Rio ne répond plus

Par Augustin Arrivé / le 19 juin 2013
Rio ne répond plus
Ah le Brésil ! Ses footeux, ses danseuses samba, son Pain de Sucre... et ses scènes de guerilla en plein Rio ! Derrière le décor de carte postale cher à OSS117, il y a la misère, les dépenses publiques invraisemblables et les affrontements avec la police.

 

Le Mouv' était à Rio de Janeiro. Ecoutez le reportage d'Elodie Touchard:

 

Des centaines de milliers de personnes dans les rues. Des manifestants qui réclament un changement de politique, qui se plaignent de ne pas être écoutés par leur gouvernement. La police qui charge. Gaz lacrymo, feux de poubelles, tirs à balles réelles. On n'est pas à Istanbul. Erdogan peut dictater tranquille. C'est au Brésil que ça se passe.

 

Baston générale, ce lundi soir, devant l'Assemblée de l'Etat de Rio © Telesystem 1000

 

Ca chauffe à Rio. Et ce n'est pas à cause du soleil de Copa-Cabana.

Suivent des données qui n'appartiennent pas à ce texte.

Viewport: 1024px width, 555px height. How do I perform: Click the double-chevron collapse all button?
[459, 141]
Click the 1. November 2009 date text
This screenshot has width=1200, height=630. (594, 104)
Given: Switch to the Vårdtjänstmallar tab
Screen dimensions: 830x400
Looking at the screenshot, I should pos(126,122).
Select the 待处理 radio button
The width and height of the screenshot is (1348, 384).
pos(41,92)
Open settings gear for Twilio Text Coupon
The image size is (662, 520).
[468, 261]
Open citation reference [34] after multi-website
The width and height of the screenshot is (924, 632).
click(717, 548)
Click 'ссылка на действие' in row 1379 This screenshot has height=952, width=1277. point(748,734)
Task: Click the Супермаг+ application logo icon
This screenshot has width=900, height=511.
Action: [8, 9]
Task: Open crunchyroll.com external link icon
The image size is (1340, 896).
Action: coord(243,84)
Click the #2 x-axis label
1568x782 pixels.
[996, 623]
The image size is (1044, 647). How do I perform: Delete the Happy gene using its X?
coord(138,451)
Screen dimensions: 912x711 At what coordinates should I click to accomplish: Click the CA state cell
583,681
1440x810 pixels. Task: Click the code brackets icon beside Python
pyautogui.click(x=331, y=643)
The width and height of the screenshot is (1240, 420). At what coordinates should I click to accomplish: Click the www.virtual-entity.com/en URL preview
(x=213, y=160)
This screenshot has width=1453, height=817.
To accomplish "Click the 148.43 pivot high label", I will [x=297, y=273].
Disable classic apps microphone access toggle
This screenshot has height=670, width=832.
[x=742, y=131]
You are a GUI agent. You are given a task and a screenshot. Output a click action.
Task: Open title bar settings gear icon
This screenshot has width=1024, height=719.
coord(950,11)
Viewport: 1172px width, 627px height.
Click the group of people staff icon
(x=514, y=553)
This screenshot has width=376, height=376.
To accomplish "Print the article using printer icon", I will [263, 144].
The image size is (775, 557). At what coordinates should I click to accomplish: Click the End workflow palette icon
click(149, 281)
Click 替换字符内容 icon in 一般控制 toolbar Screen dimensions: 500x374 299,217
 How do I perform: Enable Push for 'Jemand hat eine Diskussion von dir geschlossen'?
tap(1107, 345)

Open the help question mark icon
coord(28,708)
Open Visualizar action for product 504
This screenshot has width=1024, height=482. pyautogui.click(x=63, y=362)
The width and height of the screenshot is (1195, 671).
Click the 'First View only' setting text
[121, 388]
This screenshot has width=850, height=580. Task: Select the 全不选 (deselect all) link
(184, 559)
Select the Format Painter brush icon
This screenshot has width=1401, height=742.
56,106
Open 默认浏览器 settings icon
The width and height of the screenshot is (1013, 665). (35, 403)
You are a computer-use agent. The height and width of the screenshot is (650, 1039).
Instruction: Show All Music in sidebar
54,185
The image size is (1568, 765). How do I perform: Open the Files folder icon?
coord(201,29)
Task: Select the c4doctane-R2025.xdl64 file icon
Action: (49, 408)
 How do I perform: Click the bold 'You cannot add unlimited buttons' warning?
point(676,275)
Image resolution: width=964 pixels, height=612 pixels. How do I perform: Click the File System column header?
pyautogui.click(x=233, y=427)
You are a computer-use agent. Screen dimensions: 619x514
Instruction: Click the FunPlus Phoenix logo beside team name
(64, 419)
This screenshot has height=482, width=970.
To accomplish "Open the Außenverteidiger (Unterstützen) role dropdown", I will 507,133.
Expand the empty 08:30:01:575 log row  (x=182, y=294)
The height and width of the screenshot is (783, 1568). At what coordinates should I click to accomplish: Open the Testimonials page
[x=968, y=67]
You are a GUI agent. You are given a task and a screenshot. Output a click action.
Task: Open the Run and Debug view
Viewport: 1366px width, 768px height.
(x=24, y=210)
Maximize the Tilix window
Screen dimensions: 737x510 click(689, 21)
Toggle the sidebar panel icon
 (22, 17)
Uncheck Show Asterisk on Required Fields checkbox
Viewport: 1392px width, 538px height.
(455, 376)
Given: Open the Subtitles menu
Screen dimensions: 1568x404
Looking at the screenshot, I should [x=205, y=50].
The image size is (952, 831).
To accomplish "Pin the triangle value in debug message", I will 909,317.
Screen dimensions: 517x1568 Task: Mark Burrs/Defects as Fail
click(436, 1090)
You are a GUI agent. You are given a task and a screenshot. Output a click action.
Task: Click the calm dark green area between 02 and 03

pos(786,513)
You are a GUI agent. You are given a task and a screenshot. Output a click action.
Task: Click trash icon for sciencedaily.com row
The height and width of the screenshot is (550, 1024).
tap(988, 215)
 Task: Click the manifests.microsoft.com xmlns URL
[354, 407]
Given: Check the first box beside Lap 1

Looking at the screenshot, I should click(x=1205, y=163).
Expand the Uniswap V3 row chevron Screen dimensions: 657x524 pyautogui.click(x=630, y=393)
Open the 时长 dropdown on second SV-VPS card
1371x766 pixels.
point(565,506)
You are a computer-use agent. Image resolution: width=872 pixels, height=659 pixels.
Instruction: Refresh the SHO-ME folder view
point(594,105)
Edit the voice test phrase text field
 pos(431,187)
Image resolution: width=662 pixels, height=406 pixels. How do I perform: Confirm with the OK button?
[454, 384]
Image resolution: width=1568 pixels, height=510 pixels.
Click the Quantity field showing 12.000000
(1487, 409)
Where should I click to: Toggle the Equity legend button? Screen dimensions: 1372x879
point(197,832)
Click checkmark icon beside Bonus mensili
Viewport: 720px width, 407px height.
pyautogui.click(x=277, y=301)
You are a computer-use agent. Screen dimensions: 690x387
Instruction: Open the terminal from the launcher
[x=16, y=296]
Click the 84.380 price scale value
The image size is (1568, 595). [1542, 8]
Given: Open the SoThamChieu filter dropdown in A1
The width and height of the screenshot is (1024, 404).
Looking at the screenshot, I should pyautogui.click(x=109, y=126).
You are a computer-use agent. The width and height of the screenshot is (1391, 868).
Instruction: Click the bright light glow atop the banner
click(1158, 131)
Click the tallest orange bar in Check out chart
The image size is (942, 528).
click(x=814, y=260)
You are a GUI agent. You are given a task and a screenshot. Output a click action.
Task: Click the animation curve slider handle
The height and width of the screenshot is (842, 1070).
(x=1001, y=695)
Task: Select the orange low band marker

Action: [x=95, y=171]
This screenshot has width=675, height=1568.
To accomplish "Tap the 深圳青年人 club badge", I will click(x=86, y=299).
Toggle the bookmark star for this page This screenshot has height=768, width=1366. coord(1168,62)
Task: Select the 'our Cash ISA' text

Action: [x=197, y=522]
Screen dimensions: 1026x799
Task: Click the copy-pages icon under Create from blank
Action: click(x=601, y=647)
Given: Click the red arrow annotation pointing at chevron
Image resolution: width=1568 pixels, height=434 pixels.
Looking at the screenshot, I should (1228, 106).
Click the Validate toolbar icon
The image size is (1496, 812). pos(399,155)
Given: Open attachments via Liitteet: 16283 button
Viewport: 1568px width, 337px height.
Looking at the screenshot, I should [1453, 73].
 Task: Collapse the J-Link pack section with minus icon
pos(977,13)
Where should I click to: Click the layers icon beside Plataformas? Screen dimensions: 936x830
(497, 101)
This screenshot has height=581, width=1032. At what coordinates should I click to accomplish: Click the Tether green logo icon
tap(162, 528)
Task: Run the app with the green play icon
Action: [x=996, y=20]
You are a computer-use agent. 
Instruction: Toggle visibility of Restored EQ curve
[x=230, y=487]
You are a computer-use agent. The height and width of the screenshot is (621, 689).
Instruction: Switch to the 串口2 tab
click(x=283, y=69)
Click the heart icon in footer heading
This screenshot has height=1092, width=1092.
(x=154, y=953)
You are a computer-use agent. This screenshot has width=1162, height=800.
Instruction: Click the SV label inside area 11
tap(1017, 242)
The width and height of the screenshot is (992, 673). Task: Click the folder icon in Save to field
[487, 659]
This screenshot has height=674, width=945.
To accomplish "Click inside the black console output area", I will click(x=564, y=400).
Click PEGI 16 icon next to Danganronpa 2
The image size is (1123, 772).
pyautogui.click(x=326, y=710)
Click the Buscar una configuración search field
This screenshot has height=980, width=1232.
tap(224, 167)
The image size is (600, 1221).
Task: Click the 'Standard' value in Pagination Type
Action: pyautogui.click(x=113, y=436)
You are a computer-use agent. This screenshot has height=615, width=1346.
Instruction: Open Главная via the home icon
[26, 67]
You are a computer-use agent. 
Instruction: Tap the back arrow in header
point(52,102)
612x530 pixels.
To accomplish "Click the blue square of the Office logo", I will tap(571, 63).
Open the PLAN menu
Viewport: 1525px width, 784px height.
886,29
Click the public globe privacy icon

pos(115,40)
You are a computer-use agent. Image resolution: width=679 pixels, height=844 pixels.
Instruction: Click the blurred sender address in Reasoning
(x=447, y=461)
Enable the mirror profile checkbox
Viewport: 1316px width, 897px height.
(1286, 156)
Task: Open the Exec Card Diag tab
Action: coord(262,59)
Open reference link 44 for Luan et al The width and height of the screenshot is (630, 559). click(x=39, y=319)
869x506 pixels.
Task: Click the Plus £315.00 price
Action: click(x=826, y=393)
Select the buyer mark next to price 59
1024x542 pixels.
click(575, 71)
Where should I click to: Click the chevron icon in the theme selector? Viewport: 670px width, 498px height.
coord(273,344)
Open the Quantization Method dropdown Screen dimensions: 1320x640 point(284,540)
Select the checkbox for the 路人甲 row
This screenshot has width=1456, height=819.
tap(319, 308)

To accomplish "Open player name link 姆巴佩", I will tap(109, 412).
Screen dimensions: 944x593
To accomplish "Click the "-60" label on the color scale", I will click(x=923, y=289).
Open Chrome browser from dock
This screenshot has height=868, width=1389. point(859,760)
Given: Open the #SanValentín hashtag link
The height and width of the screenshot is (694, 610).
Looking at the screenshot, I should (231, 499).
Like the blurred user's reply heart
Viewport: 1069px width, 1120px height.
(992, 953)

La population ne comprend pas pourquoi on la laisse crever la bouche ouverte, tiraillée par la pauvreté pendant qu'on dépense des millions pour les travaux de la coupe du monde de foot 2014. L'augmentation, cette semaine, des tarifs des transports publics a fait déborder le vase de l'indignation. Perché sur le toit du Parlement, à Brasilia, un manifestant hurle:

 

Ils pensaient que l'on s'arrêterait pour voir le football mais le Brésil ce n'est pas seulement ça.


 

Ils aimeraient des investissements dans la santé, l'éducation. Le ministre des sports s'en fout. Aldo Rebelo répond avec un brin de mépris: "nous ne permettrons pas que des manifestants perturbent les événements que nous nous sommes engagés à réaliser". Discours très mal perçu par la foule. Les manifs, qui se voulaient pacifiques, s'embrasent.

 

Aldo Rebelo, le ministre des sports, suggère, en gros, aux manifestants d'aller se faire cuire un oeuf © ISPN

 

Cocktails molotov, jets de pierre. Vingt policiers et sept manifestants ont été blessés, rien qu'à Rio. D'autres mobilisations ont dégénéré à Sao Paulo, Porto Alegre, Curitiba... Ca fait tache en pleine coupe des Confédérations, la mini-compétition censée donner un avant-goût du Mondial.

 

Cette nuit, la présidente Dilma Roussef a tenté de calmer le jeu. "Les manifestations pacifiques sont légitimes et propres à la démocratie", explique-t-elle dans un communiqué. "C'est le propre de la jeunesse de manifester."

 

Pas sûr que ça suffise. En attendant, le Nigéria a battu Tahiti la nuit dernière par six buts à un. Le match se jouait à Belo Horizonte, à 350Kms au nord de Rio. Autour du stade, la police tirait des lacrymo sur les manifestants. L'arbitre ne leur a pas collé de carton.